Le théologien réformé a d’ailleurs choisi de commenter sur son blog chacun des épisodes quant à leur «intérêt théologique», dissociant ainsi, en quelque sorte, le bon grain de l’ivraie. Une initiative assez évidente à son avis: «Beaucoup de pasteurs cherchent à interpeller à travers ce genre de produits de la pop culture, à l’instar de la figure christique que l’on pouvait dénicher dans Le Seigneur des Anneaux ou Forrest Gump. C’est toujours une occasion de revenir aux textes.»

La déception plus que l’indignation

Si certains chrétiens sont montés au créneau pour crier leur indignation, la majorité portent plutôt un regard critique sur la qualité de la proposition plus que sur son caractère potentiellement blasphématoire.

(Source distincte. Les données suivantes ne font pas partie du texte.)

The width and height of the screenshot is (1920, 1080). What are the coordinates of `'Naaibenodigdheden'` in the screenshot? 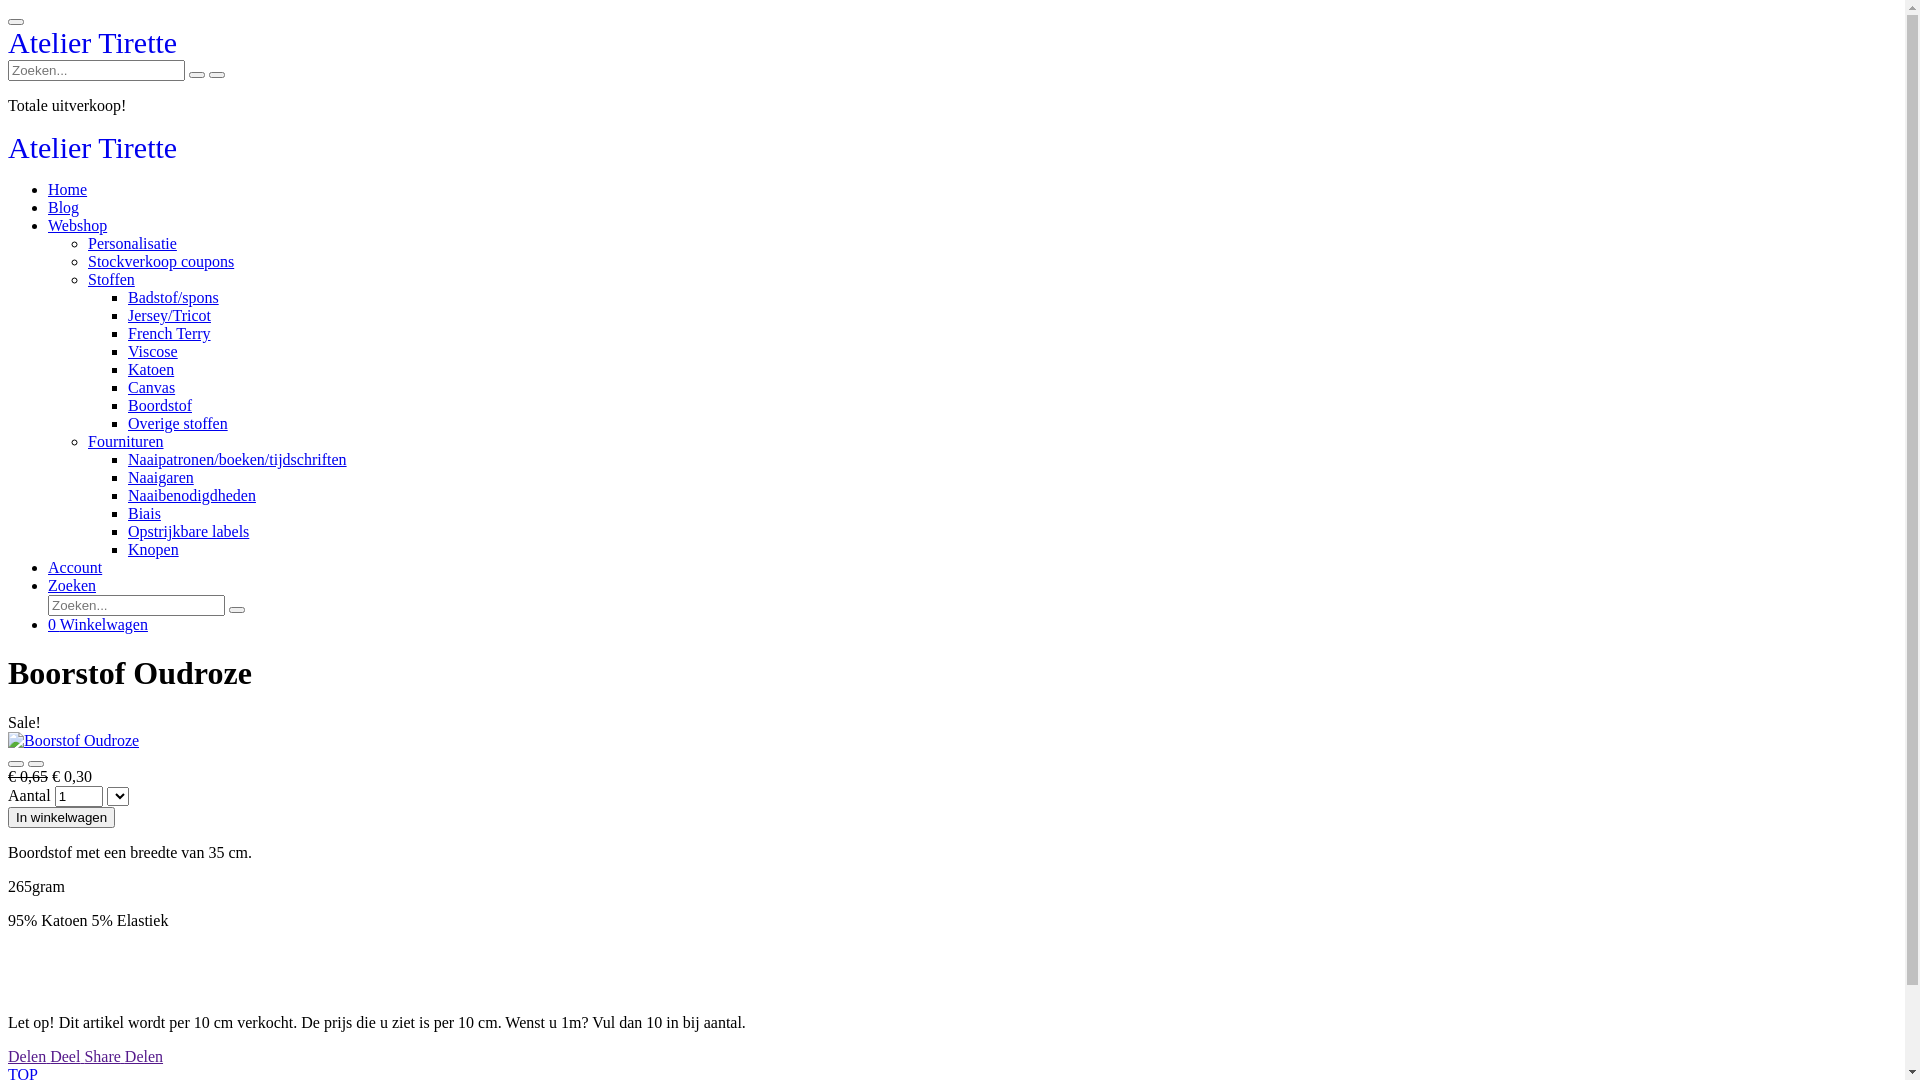 It's located at (192, 495). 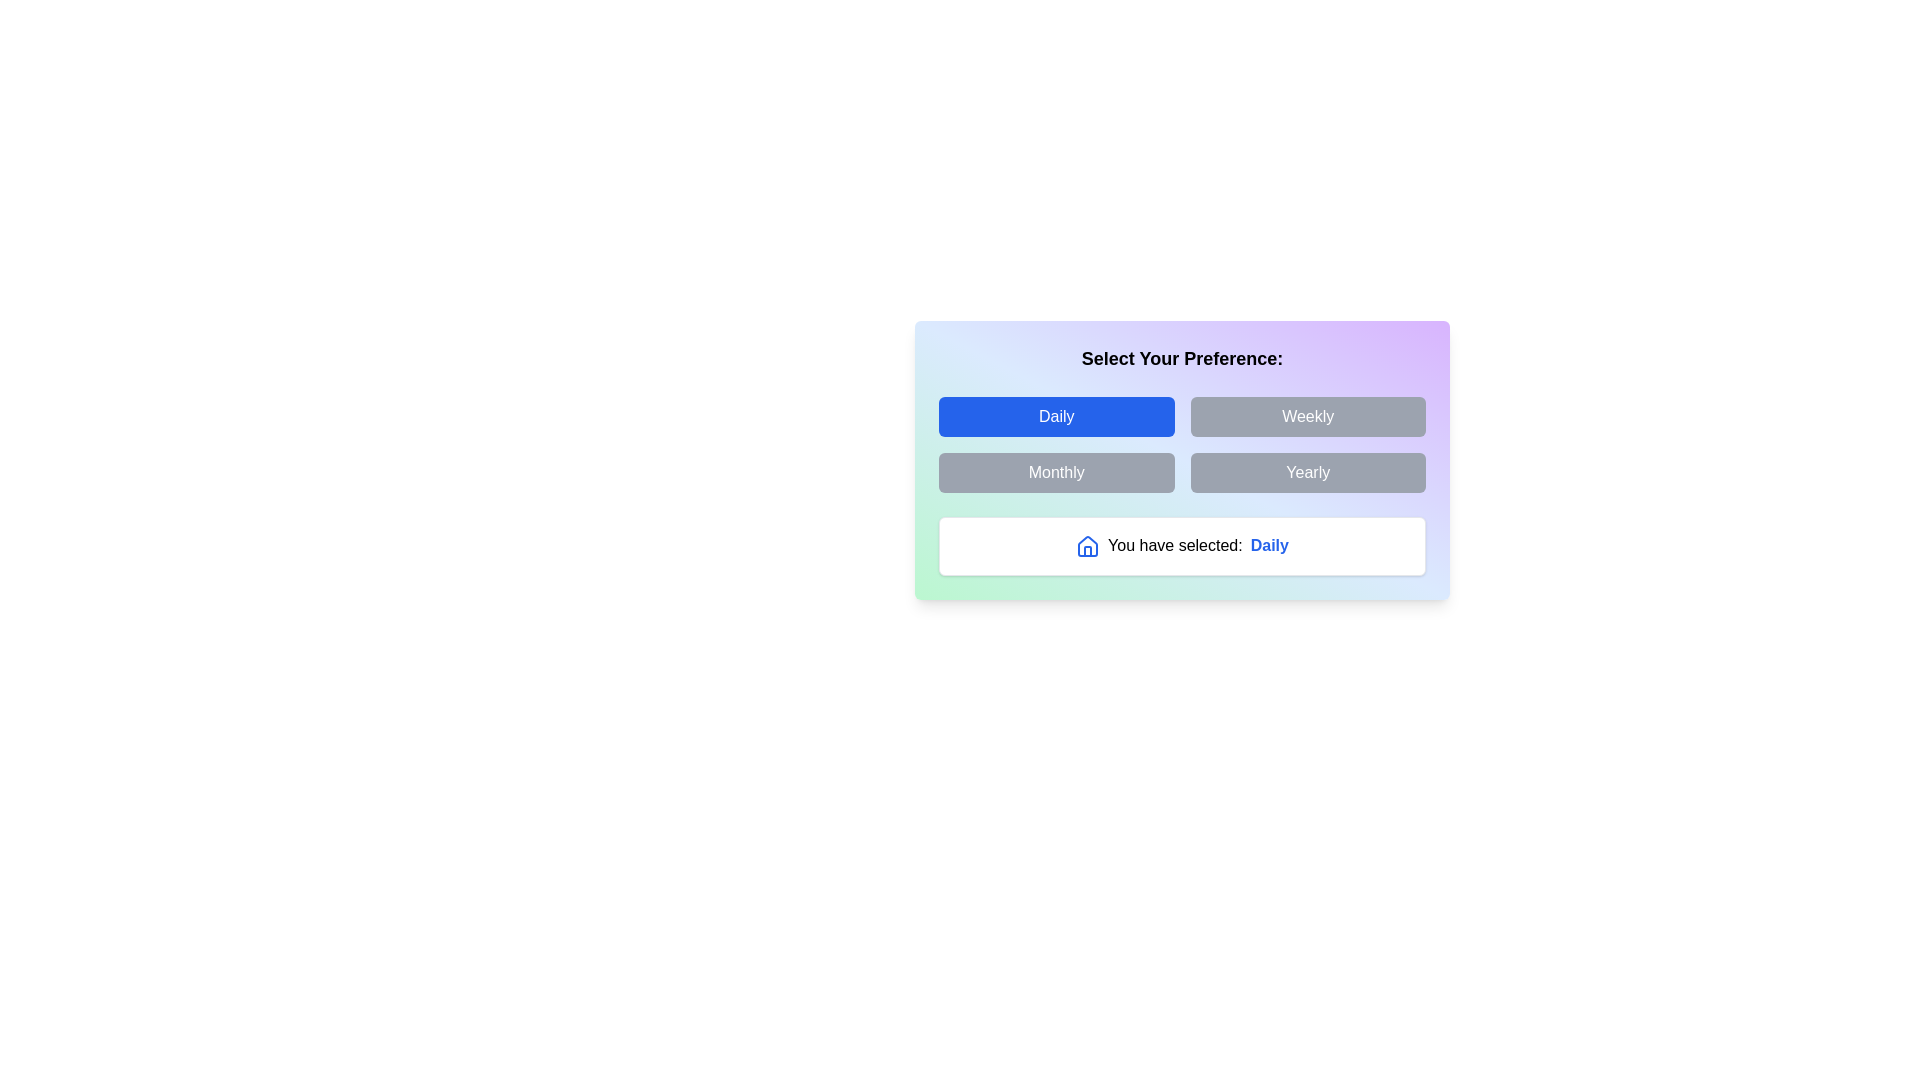 What do you see at coordinates (1182, 443) in the screenshot?
I see `the 'Daily' button in the interactive grid of time-based preferences` at bounding box center [1182, 443].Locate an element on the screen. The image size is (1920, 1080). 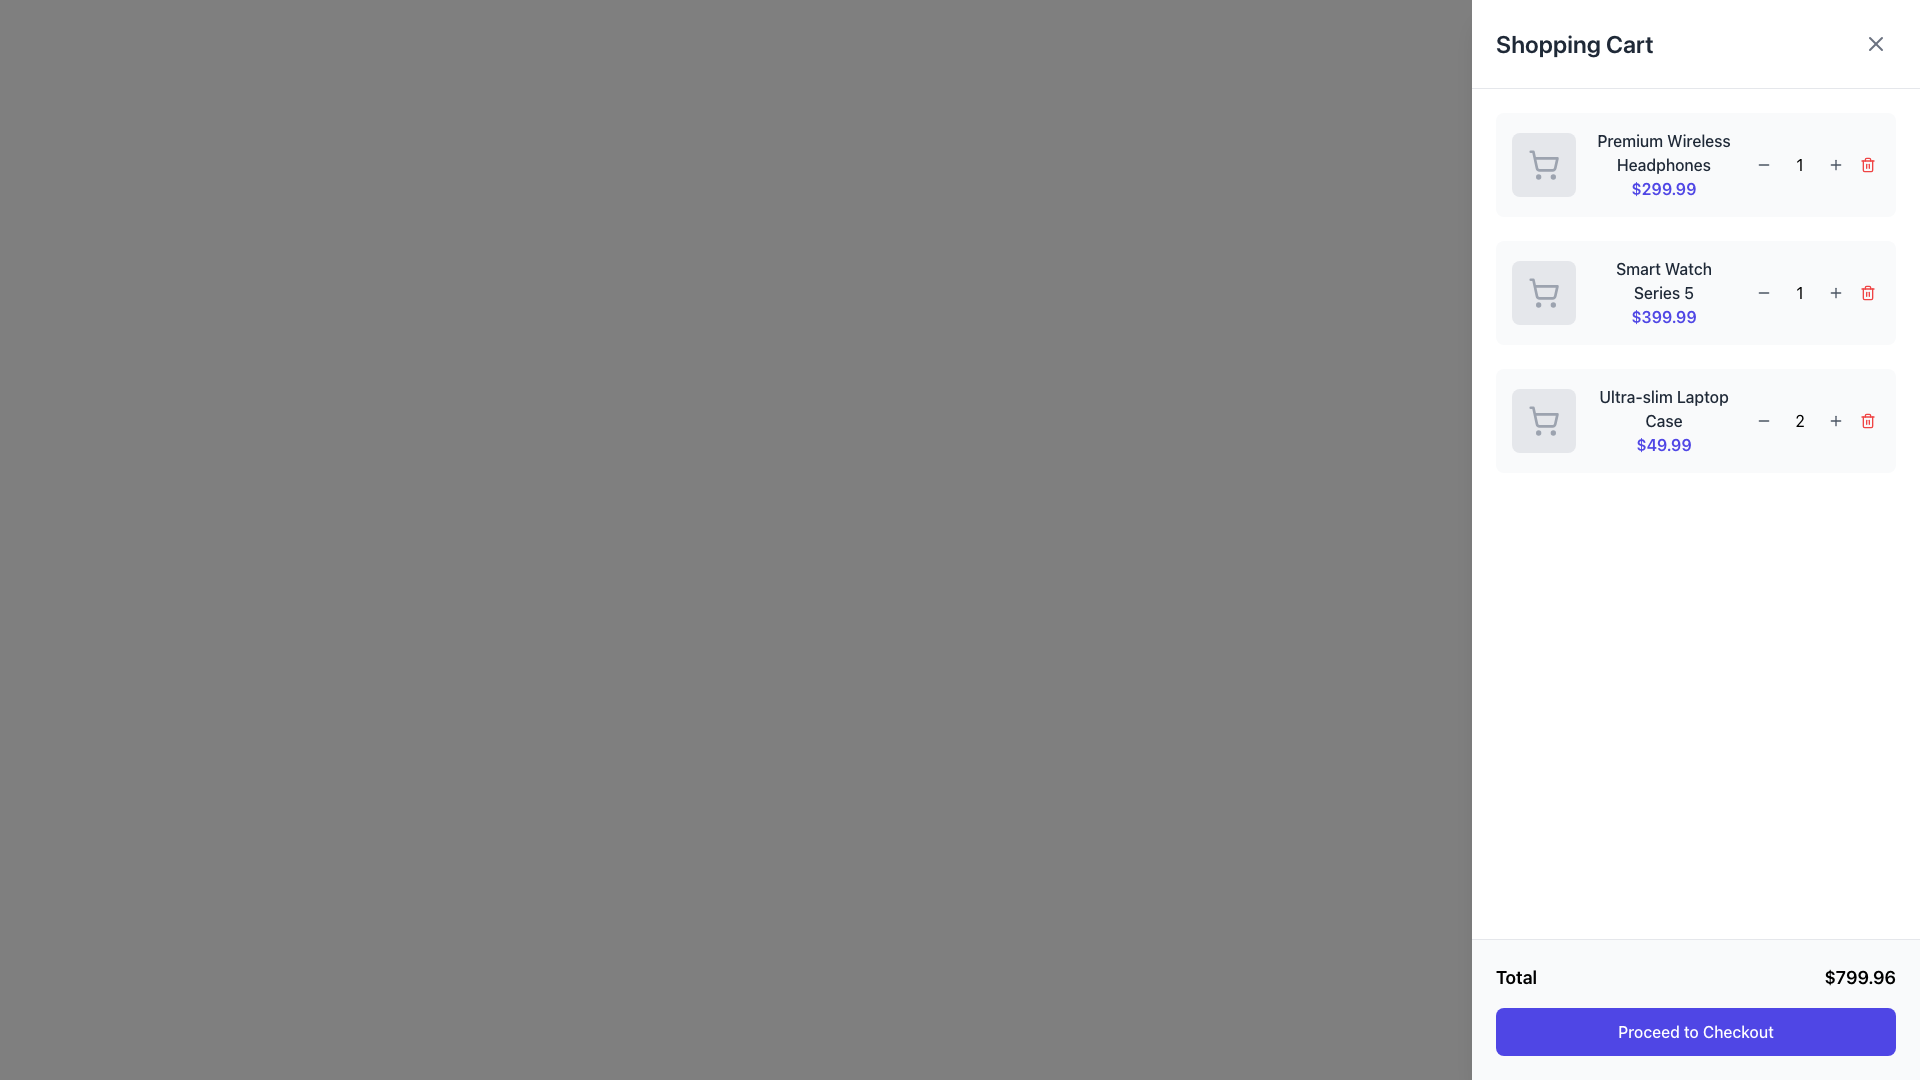
the plus button next to the numeric input for the 'Smart Watch Series 5' is located at coordinates (1836, 293).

Plusieurs pasteurs réformés ont d’ailleurs exprimé à Protestinfo avoir attendu avec «impatience» et «grande curiosité» les premiers épisodes, tout en sachant bien que l’image de Jésus y serait forcément un peu écornée.

Du côté des croyants, certains disent goûter avec plaisir à ce «Kamelott christique», jugé tantôt «frais», «décalé» et «drôle». D’autres, sensiblement plus nombreux, n’hésitent pas à exprimer leur déception face à un humour décrit comme «puéril» ou «simplet». L’écrivain Jean-Michel Olivier va même jusqu’à parler d’un «naufrage».

Face à ces différents ressentis, un seul repère fiable: les chiffres d’audience. Contactée, la RTS indique que «les premiers épisodes ont été suivis par une audience moyenne de 172’000 personnes et 42,5% de part de marché» Et d’ajouter: «Il s’agit de fortes audiences mais qui restent difficiles à interpréter. Les épisodes ne durant que quelques minutes, leurs audiences dépendent beaucoup de celles générées par l’émission qui les précède, en l’occurrence le 19h30.»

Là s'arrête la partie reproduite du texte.